→ Set of tasks
(1) According to the article on WBNW-FM, on what road are the station's studios and offices located?
(2) Continue the article on the WBNW-FM radio station from the point where it ends.

→ Text block
WBNW-FM
- Endicott, New York; United States;
- Broadcast area: Greater Binghamton
- Frequency: 105.7 MHz
- Branding: NOW 105.7

Programming
- Format: Top 40/CHR
- Affiliations: Premiere Networks

Ownership
- Owner: iHeartMedia; (iHM Licenses, LLC);
- Sister stations: WENE; WBBI; WINR; WKGB-FM; WMXW;

History
- First air date: 1969
- Former call signs: WMRV (1969–1991); WMRV-FM (1991–2013);
- Call sign meaning: "Binghamton Now"

Technical information
- Licensing authority: FCC
- Facility ID: 19626
- Class: B
- ERP: 35,000 watts
- HAAT: 174 meters (571 ft)

Links
- Public license information: Public file; LMS;
- Webcast: Listen live (via iHeartRadio)
- Website: radionow1057.iheart.com

= WBNW-FM =

WBNW-FM (105.7 MHz) -- branded "Now 105-7" -- is a commercial radio station in Binghamton, New York. The station airs a Top 40-CHR radio format and is owned by iHeartMedia, Inc. On weekdays, it carries several nationally syndicated programs including Elvis Duran and the Morning Show in AM drive time and On Air with Ryan Seacrest in middays. WBNW-FM is the primary entry point of the Emergency Alert System in Central New York. The studios and offices are on North Jensen Road in Vestal.

→ Pixel coordinate grounding data
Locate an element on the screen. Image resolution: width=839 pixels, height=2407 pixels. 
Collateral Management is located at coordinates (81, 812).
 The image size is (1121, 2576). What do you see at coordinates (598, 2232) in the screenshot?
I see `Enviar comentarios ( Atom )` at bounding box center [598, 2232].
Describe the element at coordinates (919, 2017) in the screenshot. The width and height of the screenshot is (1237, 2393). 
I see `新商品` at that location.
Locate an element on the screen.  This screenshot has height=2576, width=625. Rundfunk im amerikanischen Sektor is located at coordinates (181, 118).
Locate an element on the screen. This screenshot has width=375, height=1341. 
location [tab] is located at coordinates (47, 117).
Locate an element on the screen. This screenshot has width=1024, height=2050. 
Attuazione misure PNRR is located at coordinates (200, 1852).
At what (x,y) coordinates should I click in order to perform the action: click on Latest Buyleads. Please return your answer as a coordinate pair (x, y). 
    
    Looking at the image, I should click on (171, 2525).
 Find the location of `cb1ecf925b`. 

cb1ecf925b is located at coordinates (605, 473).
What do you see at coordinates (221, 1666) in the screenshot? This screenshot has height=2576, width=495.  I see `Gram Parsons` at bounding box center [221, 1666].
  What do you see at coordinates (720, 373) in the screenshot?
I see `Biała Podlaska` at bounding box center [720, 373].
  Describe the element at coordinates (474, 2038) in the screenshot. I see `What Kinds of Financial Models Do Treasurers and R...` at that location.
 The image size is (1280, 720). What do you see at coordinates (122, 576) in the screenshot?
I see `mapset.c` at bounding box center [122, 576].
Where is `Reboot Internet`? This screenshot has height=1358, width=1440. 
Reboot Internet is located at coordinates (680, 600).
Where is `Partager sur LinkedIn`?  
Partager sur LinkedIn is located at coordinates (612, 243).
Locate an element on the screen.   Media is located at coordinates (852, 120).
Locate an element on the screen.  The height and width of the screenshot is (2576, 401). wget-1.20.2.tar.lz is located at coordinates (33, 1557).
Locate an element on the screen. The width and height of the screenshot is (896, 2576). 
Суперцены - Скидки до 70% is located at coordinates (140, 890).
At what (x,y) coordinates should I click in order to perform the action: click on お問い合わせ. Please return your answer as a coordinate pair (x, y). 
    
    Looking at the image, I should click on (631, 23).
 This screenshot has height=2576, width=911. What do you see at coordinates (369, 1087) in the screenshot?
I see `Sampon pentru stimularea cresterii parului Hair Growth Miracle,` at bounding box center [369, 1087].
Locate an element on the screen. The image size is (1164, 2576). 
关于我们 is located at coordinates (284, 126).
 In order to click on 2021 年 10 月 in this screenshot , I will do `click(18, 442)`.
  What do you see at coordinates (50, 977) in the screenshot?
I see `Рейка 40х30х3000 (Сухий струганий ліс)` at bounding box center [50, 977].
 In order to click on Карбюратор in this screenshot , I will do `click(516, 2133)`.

→ Answers to this exercise
(1) North Jensen Road in Vestal.

(2)
WBNW-FM is a Class B FM station. It has an effective radiated power (ERP) of 35,000 watts. The transmitter and tower are on Robinson Hill Road in Endwell.

==History==
The station signed on the air in 1969. It began on 105.5 MHz and was only powered at 3,000 watts, a fraction of its current output. The original call sign was WMRV. Those call letters were chosen for TV entertainer and game show creator Merv Griffin, who owned it and its sister station, WENE (1430 AM). After Merv Griffin's radio group was split as part of his 1976 divorce from Julann Griffin, she acquired ownership of WMRV and WENE, along with New Jersey radio stations WMID in Atlantic City and WGRF in Pleasantville.

WMRV-FM became known as "Star 105.7" in the 1990s when it had the highest ratings to date. In 2000, it was acquired by San Antonio-based Clear Channel Communications.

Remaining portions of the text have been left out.